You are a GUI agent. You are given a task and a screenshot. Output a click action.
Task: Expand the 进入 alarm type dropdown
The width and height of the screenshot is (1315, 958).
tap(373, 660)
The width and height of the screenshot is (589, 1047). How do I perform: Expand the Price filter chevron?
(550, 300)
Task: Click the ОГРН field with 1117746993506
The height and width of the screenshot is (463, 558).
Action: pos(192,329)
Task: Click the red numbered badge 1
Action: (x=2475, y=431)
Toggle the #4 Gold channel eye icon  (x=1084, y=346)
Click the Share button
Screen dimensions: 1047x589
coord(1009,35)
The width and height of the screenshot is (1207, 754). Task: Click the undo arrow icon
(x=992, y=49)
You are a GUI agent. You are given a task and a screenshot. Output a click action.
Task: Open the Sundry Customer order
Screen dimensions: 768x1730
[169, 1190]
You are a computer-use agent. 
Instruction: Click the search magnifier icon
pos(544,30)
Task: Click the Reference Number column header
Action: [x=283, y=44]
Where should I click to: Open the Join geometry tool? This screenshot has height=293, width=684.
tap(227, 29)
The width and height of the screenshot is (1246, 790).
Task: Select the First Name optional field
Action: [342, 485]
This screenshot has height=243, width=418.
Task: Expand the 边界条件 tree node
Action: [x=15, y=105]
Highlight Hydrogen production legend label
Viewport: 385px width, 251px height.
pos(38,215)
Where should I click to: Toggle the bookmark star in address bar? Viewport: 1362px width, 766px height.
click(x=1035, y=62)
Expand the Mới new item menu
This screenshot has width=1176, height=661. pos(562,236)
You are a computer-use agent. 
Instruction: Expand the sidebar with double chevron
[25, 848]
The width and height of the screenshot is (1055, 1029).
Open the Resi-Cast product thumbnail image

◆ ◆ ◆ ◆ ◆ ◆ ◆

→ Aim: Copy the lines from the one containing "Expand the Mới new item menu" through the end of the lines, exactly as they appear.

→ Completed task:
Expand the Mới new item menu
This screenshot has width=1176, height=661. pos(562,236)
You are a computer-use agent. 
Instruction: Expand the sidebar with double chevron
[25, 848]
The width and height of the screenshot is (1055, 1029).
Open the Resi-Cast product thumbnail image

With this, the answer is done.